Stored data
════════════════
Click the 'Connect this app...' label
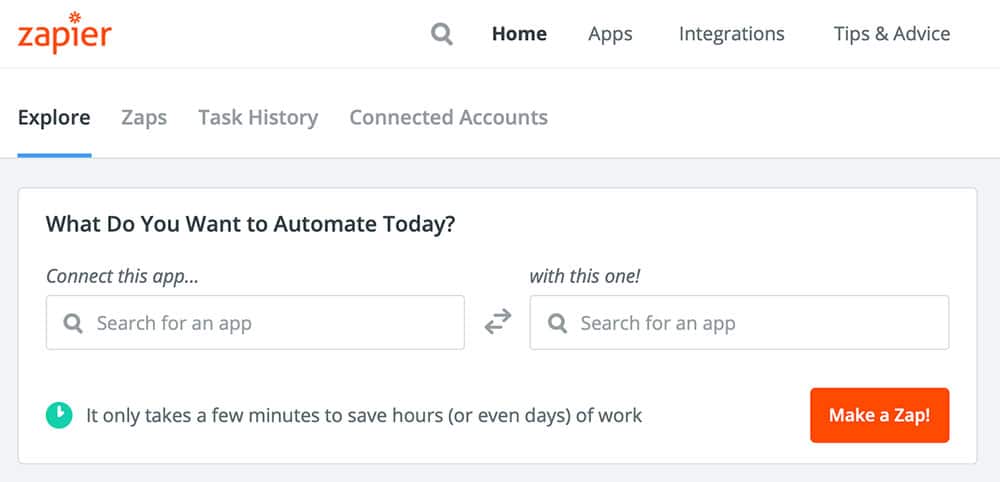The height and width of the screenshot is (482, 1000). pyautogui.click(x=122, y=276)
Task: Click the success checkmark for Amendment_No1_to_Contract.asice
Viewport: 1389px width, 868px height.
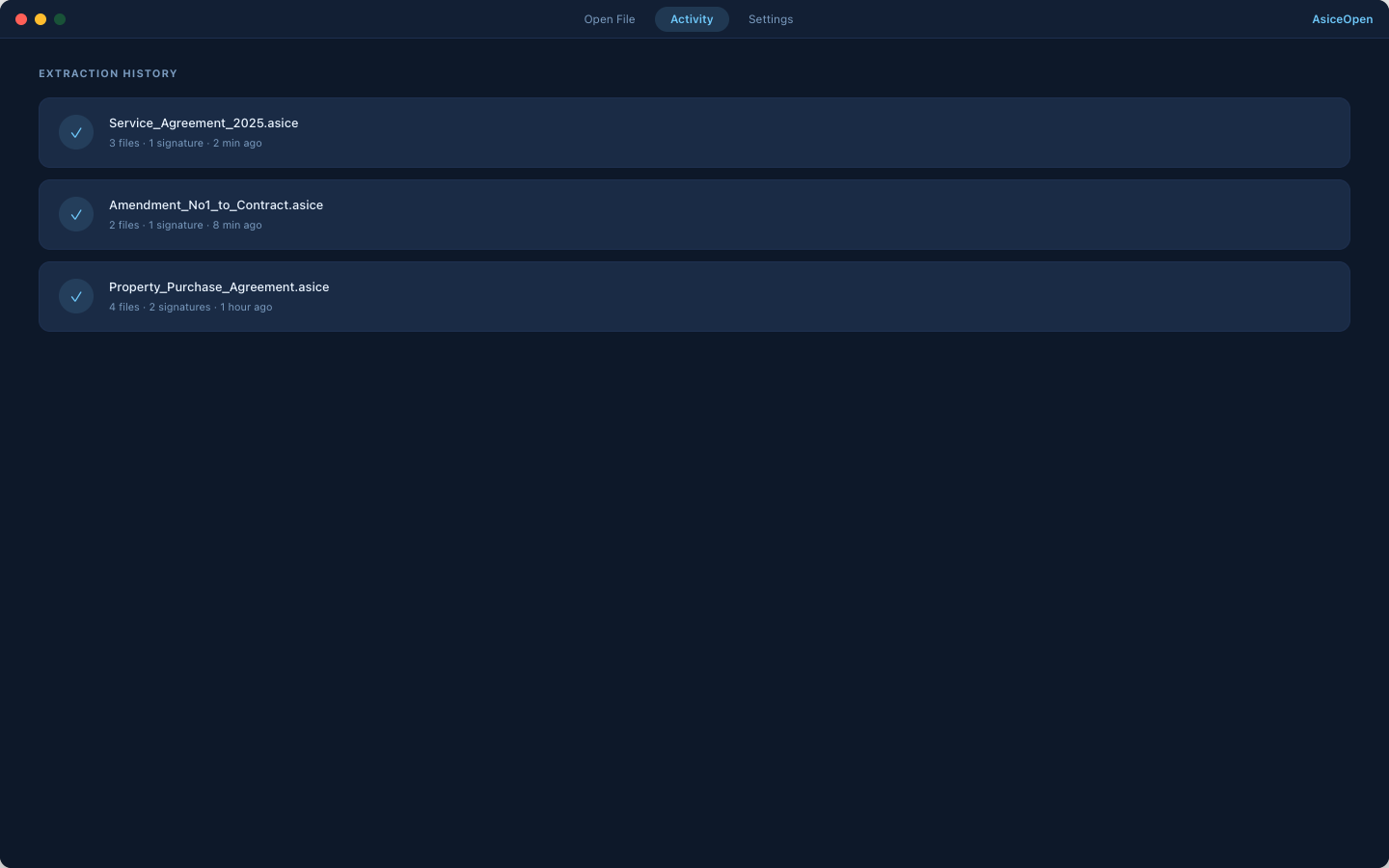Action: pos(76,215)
════════════════
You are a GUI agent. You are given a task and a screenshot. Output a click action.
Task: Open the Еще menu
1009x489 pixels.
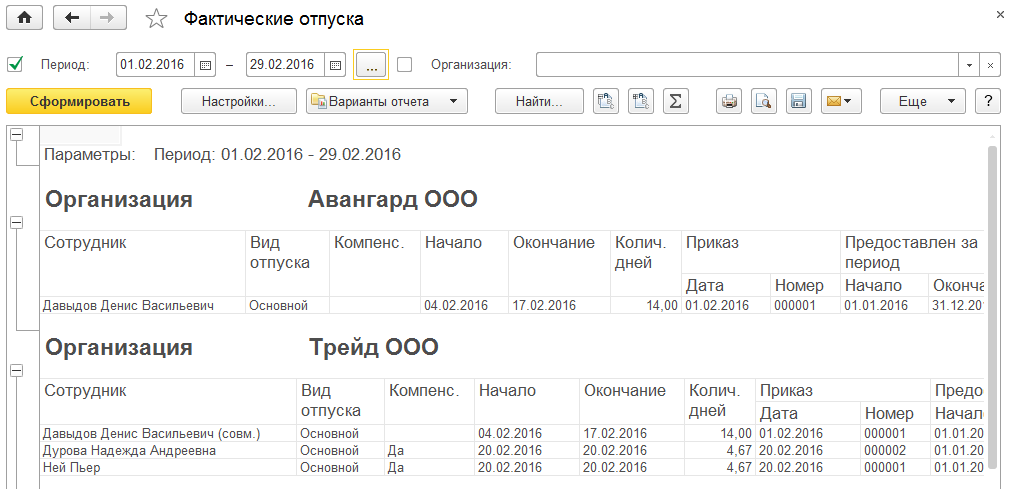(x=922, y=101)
════════════════
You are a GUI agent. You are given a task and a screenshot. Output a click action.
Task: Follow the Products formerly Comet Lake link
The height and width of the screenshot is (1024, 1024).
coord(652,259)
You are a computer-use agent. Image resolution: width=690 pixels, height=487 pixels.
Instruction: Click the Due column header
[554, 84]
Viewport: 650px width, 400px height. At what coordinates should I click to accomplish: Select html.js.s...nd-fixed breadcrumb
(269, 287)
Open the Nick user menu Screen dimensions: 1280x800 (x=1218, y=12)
════════════════
What to produce
List every line of the listing above that contains the word "Viewport", copying each one in full.

Full answer
Viewport: 1389px width, 868px height.
Viewport: 650px width, 400px height. At what coordinates should I click to accomplish: Select html.js.s...nd-fixed breadcrumb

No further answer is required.